-- Task prompt --
All the data beneath this line is to be reproduced exactly.

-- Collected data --
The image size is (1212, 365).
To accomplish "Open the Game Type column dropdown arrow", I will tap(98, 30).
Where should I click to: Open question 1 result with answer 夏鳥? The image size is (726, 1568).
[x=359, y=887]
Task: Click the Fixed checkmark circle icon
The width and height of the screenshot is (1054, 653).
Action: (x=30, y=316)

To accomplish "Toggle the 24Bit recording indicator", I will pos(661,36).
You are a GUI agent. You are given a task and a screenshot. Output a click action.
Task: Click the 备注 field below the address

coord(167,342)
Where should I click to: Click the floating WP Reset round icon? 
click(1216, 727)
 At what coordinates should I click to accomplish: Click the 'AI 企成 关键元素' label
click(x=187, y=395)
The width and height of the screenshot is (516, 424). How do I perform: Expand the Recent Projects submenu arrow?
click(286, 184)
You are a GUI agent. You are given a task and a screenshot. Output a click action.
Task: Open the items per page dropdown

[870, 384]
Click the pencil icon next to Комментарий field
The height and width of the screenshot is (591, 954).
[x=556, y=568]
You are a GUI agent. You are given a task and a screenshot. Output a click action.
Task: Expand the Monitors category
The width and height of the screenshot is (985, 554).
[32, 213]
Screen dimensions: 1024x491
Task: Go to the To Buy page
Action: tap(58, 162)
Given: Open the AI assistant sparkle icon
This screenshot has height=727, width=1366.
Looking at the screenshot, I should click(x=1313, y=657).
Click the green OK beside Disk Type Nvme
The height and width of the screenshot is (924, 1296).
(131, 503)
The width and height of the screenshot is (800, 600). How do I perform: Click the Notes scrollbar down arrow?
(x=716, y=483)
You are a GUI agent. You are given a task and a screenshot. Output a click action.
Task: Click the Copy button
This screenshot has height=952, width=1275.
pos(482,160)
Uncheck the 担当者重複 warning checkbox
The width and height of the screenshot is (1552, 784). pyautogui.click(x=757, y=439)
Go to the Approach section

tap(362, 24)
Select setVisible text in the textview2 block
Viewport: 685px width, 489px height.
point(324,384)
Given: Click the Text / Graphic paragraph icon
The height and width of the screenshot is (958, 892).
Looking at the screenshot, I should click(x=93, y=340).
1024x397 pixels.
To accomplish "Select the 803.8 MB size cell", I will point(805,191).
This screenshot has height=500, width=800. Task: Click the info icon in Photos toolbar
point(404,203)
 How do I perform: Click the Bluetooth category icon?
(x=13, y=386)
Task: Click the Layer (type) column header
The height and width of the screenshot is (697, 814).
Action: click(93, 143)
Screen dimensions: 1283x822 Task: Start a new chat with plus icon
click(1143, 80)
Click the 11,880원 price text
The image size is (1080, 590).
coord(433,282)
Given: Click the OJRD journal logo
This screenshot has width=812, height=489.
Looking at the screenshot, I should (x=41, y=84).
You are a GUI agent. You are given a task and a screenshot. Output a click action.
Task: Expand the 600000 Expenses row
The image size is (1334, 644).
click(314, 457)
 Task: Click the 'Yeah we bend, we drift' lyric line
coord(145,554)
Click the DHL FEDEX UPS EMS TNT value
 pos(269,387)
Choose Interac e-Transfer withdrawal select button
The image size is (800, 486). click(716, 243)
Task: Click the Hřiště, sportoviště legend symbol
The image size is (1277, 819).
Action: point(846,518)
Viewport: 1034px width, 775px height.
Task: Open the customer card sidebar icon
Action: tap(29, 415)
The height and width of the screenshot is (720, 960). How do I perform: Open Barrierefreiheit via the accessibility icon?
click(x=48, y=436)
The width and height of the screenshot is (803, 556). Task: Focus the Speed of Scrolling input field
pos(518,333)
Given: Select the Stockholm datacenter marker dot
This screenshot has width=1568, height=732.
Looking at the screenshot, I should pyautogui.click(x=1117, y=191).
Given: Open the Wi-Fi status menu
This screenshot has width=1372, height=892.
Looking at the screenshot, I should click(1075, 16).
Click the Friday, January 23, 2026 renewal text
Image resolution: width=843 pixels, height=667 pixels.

-- Completed task --
The image size is (1212, 365).
To accomplish "Open the Game Type column dropdown arrow", I will tap(98, 30).
Where should I click to: Open question 1 result with answer 夏鳥? The image size is (726, 1568).
[x=359, y=887]
Task: Click the Fixed checkmark circle icon
The width and height of the screenshot is (1054, 653).
Action: (x=30, y=316)

To accomplish "Toggle the 24Bit recording indicator", I will pos(661,36).
You are a GUI agent. You are given a task and a screenshot. Output a click action.
Task: Click the 备注 field below the address

coord(167,342)
Where should I click to: Click the floating WP Reset round icon? 
click(1216, 727)
 At what coordinates should I click to accomplish: Click the 'AI 企成 关键元素' label
click(x=187, y=395)
The width and height of the screenshot is (516, 424). How do I perform: Expand the Recent Projects submenu arrow?
click(286, 184)
You are a GUI agent. You are given a task and a screenshot. Output a click action.
Task: Open the items per page dropdown

[870, 384]
Click the pencil icon next to Комментарий field
The height and width of the screenshot is (591, 954).
[x=556, y=568]
You are a GUI agent. You are given a task and a screenshot. Output a click action.
Task: Expand the Monitors category
The width and height of the screenshot is (985, 554).
[32, 213]
Screen dimensions: 1024x491
Task: Go to the To Buy page
Action: tap(58, 162)
Given: Open the AI assistant sparkle icon
This screenshot has height=727, width=1366.
Looking at the screenshot, I should click(x=1313, y=657).
Click the green OK beside Disk Type Nvme
The height and width of the screenshot is (924, 1296).
(131, 503)
The width and height of the screenshot is (800, 600). How do I perform: Click the Notes scrollbar down arrow?
(x=716, y=483)
You are a GUI agent. You are given a task and a screenshot. Output a click action.
Task: Click the Copy button
This screenshot has height=952, width=1275.
pos(482,160)
Uncheck the 担当者重複 warning checkbox
The width and height of the screenshot is (1552, 784). pyautogui.click(x=757, y=439)
Go to the Approach section

tap(362, 24)
Select setVisible text in the textview2 block
Viewport: 685px width, 489px height.
point(324,384)
Given: Click the Text / Graphic paragraph icon
The height and width of the screenshot is (958, 892).
Looking at the screenshot, I should click(x=93, y=340).
1024x397 pixels.
To accomplish "Select the 803.8 MB size cell", I will point(805,191).
This screenshot has height=500, width=800. Task: Click the info icon in Photos toolbar
point(404,203)
 How do I perform: Click the Bluetooth category icon?
(x=13, y=386)
Task: Click the Layer (type) column header
The height and width of the screenshot is (697, 814).
Action: click(93, 143)
Screen dimensions: 1283x822 Task: Start a new chat with plus icon
click(1143, 80)
Click the 11,880원 price text
The image size is (1080, 590).
coord(433,282)
Given: Click the OJRD journal logo
This screenshot has width=812, height=489.
Looking at the screenshot, I should (x=41, y=84).
You are a GUI agent. You are given a task and a screenshot. Output a click action.
Task: Expand the 600000 Expenses row
The image size is (1334, 644).
click(314, 457)
 Task: Click the 'Yeah we bend, we drift' lyric line
coord(145,554)
Click the DHL FEDEX UPS EMS TNT value
 pos(269,387)
Choose Interac e-Transfer withdrawal select button
The image size is (800, 486). click(716, 243)
Task: Click the Hřiště, sportoviště legend symbol
The image size is (1277, 819).
Action: point(846,518)
Viewport: 1034px width, 775px height.
Task: Open the customer card sidebar icon
Action: tap(29, 415)
The height and width of the screenshot is (720, 960). How do I perform: Open Barrierefreiheit via the accessibility icon?
click(x=48, y=436)
The width and height of the screenshot is (803, 556). Task: Focus the Speed of Scrolling input field
pos(518,333)
Given: Select the Stockholm datacenter marker dot
This screenshot has width=1568, height=732.
Looking at the screenshot, I should pyautogui.click(x=1117, y=191).
Given: Open the Wi-Fi status menu
This screenshot has width=1372, height=892.
Looking at the screenshot, I should click(1075, 16).
Click the Friday, January 23, 2026 renewal text
Image resolution: width=843 pixels, height=667 pixels.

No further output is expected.